Instructions to follow:
Render the rows below, starting at the line containing "Click the 新增根节点 button" and ending at the line containing "Click Energy's -104%", as a Markdown table with the columns No. and Line. Leave out any blank lines.

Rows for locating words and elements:

◇ ◇ ◇ ◇ ◇

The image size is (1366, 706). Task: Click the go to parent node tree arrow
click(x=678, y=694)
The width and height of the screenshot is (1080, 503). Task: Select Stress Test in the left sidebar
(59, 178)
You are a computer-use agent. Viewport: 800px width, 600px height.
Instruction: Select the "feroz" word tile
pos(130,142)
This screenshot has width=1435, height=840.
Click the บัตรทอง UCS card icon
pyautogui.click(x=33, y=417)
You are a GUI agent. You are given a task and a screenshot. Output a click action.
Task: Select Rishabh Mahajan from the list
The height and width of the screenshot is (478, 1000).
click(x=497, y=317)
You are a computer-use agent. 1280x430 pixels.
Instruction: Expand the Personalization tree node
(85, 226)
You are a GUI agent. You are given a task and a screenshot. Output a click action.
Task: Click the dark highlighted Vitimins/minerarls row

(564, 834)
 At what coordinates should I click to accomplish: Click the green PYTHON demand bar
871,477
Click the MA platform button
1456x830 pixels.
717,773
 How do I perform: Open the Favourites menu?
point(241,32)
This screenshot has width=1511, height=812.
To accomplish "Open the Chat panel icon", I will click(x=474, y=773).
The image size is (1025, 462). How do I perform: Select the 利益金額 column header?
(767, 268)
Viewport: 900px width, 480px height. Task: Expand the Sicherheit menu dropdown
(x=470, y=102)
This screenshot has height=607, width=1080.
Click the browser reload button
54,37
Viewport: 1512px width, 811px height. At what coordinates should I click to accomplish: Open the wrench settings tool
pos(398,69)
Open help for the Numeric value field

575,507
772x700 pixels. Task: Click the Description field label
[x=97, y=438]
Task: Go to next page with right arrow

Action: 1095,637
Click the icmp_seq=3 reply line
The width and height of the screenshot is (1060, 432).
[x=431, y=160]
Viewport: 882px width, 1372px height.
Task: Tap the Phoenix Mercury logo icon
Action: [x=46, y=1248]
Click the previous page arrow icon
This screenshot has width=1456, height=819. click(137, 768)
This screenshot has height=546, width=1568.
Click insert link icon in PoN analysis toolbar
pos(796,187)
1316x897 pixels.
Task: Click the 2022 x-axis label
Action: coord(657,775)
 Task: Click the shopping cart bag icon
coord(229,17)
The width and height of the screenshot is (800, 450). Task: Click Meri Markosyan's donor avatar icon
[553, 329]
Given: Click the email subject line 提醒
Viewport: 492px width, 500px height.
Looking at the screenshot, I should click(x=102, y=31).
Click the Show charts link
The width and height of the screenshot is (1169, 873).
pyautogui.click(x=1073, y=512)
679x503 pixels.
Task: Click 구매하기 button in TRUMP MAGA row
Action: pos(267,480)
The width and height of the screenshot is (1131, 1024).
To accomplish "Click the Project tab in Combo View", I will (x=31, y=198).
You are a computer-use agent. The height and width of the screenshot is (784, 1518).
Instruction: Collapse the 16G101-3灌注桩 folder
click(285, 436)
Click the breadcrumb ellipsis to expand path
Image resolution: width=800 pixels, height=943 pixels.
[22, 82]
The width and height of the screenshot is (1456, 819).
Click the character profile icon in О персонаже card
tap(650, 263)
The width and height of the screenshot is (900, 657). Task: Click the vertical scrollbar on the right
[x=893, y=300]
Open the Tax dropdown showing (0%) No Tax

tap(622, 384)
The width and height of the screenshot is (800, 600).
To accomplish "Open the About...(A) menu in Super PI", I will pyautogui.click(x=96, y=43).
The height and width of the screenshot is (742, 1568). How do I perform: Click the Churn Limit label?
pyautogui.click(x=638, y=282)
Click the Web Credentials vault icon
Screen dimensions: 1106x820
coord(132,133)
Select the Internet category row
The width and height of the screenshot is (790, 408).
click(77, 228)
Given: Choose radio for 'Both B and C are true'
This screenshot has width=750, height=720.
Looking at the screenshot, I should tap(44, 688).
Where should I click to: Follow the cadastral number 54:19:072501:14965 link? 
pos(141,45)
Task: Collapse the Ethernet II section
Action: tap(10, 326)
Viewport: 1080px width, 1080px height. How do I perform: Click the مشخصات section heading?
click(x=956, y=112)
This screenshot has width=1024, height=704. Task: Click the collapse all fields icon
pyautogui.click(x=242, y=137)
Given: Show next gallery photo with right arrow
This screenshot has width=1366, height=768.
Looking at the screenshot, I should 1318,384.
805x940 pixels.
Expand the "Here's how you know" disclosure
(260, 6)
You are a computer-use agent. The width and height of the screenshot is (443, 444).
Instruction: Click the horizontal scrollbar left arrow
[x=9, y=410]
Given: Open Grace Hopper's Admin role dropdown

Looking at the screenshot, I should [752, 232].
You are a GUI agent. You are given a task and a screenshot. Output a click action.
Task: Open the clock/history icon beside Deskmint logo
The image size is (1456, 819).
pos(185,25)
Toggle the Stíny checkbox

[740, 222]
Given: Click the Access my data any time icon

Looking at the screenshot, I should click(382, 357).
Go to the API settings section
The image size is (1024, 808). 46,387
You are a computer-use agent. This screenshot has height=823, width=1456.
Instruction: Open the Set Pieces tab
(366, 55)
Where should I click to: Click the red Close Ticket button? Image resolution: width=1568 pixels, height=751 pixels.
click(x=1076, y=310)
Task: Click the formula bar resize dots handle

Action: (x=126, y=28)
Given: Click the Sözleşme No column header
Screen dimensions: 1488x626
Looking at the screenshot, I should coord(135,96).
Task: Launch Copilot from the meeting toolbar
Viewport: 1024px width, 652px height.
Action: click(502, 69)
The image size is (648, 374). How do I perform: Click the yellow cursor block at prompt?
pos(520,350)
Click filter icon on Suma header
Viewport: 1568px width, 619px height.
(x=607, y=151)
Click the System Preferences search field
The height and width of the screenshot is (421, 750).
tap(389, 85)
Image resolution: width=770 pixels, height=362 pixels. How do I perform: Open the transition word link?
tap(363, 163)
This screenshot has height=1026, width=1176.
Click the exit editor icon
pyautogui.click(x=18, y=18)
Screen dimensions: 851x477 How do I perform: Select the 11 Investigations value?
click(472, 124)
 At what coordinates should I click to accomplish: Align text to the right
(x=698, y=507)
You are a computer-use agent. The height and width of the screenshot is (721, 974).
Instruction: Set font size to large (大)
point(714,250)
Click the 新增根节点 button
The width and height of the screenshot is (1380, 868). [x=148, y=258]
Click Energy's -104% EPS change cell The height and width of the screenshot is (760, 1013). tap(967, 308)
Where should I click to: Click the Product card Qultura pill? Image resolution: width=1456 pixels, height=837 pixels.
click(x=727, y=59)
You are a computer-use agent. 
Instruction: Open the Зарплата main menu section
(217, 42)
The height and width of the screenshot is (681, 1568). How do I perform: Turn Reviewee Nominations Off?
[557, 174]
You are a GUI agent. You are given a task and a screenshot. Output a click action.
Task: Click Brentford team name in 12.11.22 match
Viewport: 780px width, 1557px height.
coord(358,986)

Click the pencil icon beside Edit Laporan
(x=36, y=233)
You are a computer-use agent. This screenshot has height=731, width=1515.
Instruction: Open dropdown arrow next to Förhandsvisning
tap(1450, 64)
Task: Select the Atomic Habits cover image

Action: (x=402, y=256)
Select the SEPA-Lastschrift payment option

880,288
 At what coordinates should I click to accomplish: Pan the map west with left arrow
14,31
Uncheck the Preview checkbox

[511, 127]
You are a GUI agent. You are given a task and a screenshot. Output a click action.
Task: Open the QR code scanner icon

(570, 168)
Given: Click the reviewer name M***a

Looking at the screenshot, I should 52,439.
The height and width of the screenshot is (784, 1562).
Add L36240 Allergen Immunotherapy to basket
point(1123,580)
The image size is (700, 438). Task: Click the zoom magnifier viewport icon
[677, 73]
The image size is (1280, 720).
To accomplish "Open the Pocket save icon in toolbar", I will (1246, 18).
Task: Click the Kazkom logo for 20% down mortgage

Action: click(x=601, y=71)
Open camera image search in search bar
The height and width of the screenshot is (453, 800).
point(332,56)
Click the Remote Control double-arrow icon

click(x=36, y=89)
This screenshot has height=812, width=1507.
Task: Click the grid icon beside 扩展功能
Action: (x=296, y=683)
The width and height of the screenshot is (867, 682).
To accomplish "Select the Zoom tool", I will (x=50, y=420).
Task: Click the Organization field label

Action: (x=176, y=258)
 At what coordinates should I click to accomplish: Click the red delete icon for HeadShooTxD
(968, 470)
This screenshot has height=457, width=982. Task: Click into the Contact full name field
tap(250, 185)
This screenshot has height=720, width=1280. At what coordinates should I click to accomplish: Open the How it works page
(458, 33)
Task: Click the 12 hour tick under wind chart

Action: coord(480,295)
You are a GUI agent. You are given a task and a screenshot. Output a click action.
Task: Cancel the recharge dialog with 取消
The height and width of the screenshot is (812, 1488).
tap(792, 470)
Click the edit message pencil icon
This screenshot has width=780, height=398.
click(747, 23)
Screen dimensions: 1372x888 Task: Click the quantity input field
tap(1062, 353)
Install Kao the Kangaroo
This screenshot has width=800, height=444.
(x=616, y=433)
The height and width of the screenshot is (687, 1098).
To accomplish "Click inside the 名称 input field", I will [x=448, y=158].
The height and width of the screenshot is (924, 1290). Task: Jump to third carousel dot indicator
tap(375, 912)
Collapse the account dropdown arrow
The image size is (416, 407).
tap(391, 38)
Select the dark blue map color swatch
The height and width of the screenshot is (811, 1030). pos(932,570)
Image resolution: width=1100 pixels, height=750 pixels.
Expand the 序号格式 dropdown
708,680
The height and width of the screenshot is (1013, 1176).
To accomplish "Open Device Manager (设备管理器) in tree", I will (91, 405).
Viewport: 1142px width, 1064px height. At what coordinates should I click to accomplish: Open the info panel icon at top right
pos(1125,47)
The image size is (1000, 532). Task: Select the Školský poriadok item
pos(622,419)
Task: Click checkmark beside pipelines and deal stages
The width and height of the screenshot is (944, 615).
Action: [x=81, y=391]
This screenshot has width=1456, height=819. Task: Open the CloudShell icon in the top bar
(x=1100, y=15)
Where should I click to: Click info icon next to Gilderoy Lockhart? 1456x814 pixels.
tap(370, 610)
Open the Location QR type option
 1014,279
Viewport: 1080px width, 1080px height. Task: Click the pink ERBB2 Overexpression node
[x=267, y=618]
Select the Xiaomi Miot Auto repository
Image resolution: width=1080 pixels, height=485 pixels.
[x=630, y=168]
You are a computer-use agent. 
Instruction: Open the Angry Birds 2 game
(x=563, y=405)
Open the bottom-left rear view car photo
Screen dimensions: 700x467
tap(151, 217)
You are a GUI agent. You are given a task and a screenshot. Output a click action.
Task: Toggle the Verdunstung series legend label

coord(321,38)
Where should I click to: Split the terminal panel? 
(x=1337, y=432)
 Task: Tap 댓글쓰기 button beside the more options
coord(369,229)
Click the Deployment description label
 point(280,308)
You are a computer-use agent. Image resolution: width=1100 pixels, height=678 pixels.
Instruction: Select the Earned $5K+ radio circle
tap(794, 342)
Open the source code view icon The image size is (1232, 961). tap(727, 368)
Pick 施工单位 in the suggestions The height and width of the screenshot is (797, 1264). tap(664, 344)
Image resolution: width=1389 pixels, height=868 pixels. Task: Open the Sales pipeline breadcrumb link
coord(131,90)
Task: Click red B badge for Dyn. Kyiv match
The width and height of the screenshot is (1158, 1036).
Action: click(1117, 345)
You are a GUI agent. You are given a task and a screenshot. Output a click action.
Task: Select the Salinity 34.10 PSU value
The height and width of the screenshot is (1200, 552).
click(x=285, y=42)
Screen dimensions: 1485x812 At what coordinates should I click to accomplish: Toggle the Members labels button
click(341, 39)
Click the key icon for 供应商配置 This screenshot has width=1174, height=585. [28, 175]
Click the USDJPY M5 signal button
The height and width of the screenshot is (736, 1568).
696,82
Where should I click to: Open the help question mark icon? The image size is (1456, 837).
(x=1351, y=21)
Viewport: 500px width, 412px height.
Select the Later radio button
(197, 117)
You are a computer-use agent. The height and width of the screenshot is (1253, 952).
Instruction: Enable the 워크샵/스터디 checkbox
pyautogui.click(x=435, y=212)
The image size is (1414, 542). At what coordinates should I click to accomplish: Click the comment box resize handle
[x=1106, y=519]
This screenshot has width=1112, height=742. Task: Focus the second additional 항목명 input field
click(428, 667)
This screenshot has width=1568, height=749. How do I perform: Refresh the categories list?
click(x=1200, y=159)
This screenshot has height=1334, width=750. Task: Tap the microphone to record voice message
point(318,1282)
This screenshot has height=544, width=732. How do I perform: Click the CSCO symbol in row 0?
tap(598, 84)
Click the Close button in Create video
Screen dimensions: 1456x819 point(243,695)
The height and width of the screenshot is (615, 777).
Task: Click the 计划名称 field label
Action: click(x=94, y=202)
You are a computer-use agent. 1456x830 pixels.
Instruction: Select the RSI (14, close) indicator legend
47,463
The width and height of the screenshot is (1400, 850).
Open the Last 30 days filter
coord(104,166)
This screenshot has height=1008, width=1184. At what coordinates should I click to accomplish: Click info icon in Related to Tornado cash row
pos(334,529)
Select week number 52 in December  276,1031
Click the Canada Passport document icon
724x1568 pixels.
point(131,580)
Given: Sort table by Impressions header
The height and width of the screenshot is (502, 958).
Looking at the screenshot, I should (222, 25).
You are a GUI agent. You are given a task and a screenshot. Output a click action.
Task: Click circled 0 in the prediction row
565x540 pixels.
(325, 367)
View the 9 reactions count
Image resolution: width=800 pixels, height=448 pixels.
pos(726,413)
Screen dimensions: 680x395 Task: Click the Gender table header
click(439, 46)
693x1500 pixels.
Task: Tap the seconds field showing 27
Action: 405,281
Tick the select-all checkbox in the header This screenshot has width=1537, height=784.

◇ ◇ ◇ ◇ ◇

Right answer:
| No. | Line |
|---|---|
| 1 | Click the 新增根节点 button |
| 2 | The width and height of the screenshot is (1380, 868). [x=148, y=258] |
| 3 | Click Energy's -104% EPS change cell The height and width of the screenshot is (760, 1013). tap(967, 308) |